[[ EXERCISE INPUTS, beginning ]]

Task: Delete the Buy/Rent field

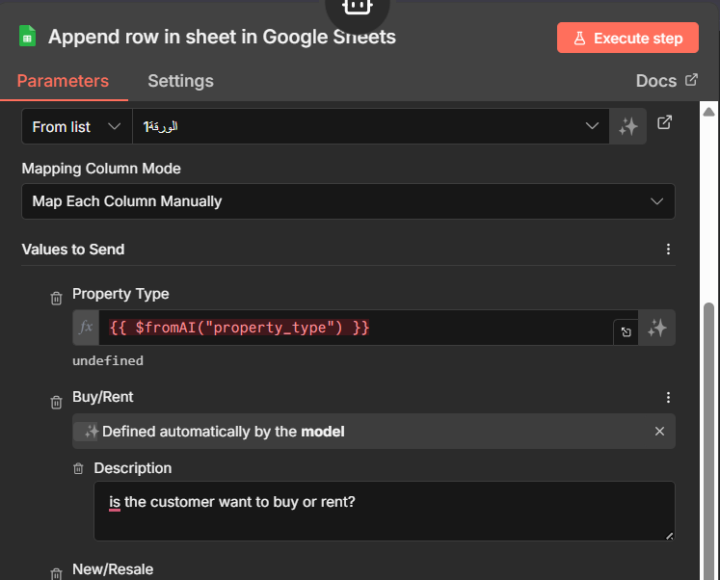Action: click(x=57, y=402)
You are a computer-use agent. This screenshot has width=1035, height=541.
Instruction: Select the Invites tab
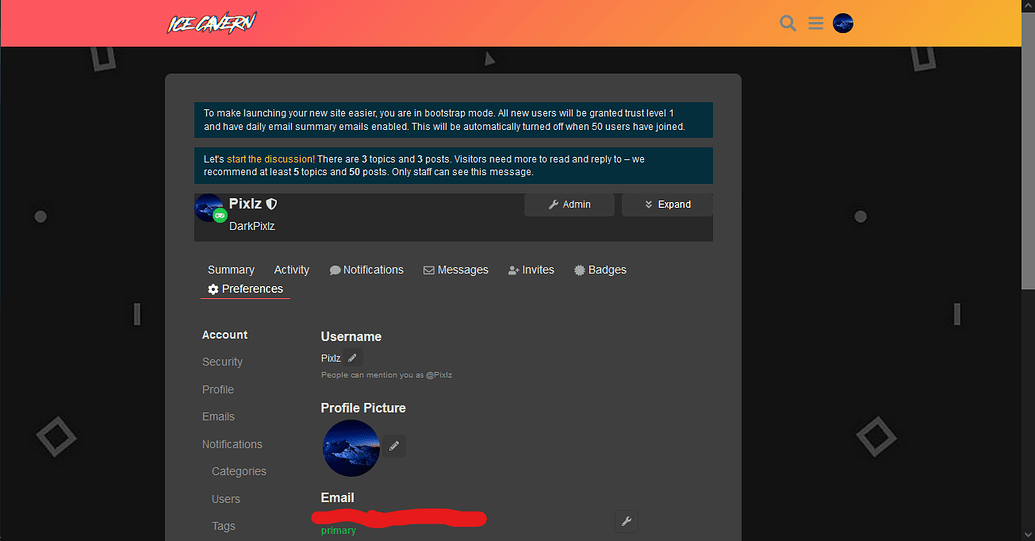point(531,270)
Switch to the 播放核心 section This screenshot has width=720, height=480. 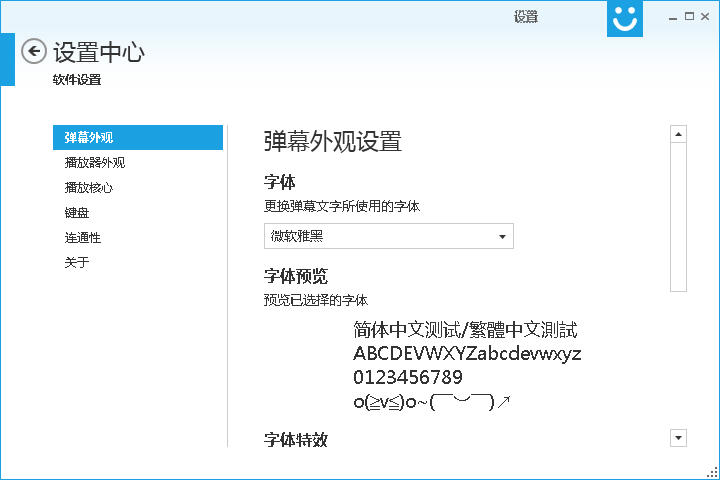coord(89,187)
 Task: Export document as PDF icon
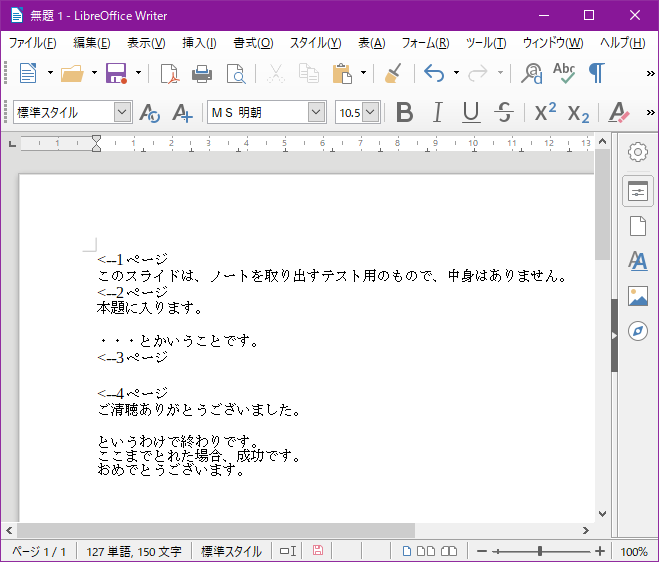170,73
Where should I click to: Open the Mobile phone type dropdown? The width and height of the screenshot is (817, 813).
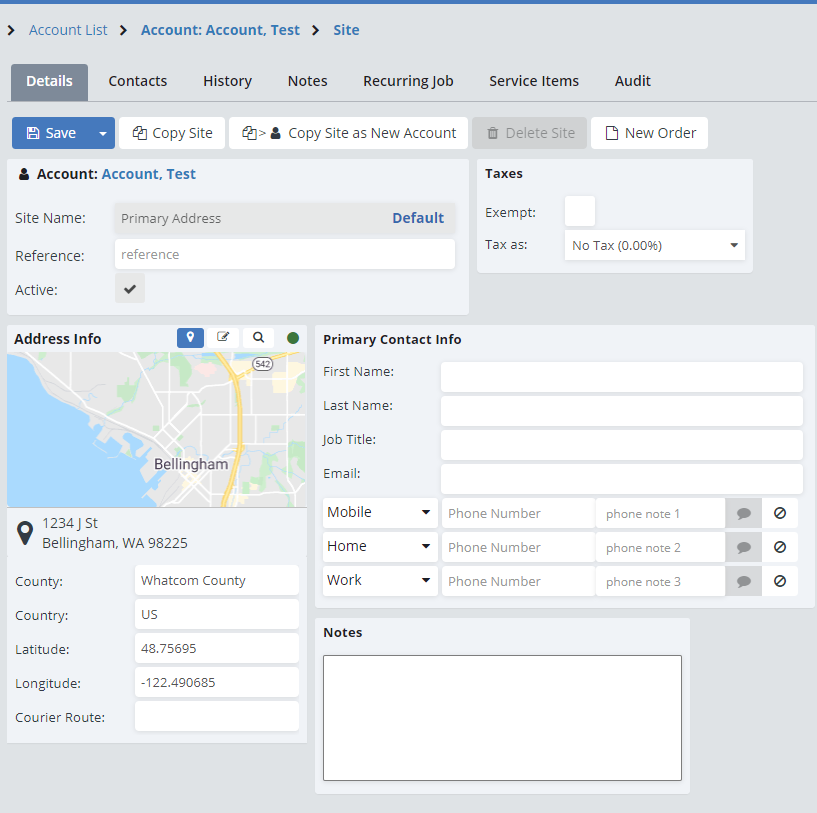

[[ EXERCISE INPUTS, end ]]

** WHAT IS EXPECTED **
Restate word for word, and only, the lines from the line that contains "Task: Export document as PDF icon" through the end of the data, both included; pictures are not part of the copy.

** ANSWER SECTION **
 Task: Export document as PDF icon
170,73
Where should I click to: Open the Mobile phone type dropdown? The width and height of the screenshot is (817, 813).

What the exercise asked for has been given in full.